══ The data ══
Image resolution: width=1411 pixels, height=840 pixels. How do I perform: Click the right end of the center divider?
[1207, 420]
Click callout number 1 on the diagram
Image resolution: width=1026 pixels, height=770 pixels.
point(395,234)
═══
• **Your instructions**
Reproduce the listing above exactly.

• **Response to this exercise**
Image resolution: width=1411 pixels, height=840 pixels. How do I perform: Click the right end of the center divider?
[1207, 420]
Click callout number 1 on the diagram
Image resolution: width=1026 pixels, height=770 pixels.
point(395,234)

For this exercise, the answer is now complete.